- Records shown:
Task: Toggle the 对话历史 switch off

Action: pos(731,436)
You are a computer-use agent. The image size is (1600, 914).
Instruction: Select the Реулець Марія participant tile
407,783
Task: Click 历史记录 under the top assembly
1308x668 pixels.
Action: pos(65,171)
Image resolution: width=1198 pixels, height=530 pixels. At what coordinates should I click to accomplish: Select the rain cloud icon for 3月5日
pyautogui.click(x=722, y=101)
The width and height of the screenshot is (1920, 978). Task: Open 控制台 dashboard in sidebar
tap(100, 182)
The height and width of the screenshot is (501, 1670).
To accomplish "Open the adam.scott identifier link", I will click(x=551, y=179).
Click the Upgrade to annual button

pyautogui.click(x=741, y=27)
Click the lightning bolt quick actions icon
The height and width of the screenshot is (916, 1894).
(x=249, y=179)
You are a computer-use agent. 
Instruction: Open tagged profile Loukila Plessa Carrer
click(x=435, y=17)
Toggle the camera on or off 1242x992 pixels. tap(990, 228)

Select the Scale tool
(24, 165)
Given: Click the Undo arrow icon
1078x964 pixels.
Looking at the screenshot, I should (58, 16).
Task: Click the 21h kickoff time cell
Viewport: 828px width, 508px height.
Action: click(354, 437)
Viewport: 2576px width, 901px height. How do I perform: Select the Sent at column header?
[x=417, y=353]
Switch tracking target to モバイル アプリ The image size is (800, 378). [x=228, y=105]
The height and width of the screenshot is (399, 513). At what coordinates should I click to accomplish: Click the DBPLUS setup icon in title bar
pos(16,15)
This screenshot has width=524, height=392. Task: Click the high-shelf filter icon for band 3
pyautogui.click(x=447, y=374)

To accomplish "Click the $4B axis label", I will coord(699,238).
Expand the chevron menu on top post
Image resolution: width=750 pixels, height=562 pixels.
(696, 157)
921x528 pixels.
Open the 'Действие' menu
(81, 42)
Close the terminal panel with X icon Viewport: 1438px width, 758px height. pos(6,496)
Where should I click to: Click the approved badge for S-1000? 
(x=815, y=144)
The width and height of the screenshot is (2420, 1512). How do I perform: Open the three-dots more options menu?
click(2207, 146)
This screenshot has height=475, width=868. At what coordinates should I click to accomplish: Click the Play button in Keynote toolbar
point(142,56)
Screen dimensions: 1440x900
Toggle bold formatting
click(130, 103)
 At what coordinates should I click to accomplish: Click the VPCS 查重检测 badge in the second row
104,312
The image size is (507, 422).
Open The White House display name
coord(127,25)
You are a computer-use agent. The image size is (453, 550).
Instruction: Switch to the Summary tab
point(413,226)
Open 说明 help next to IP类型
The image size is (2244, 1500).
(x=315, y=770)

- Problem statement: Each line that includes the string "agent" should be copied from the data.

- Finished exercise:
You are a computer-use agent. The image size is (1600, 914).
You are a computer-use agent. 
You are a computer-use agent. The image size is (453, 550).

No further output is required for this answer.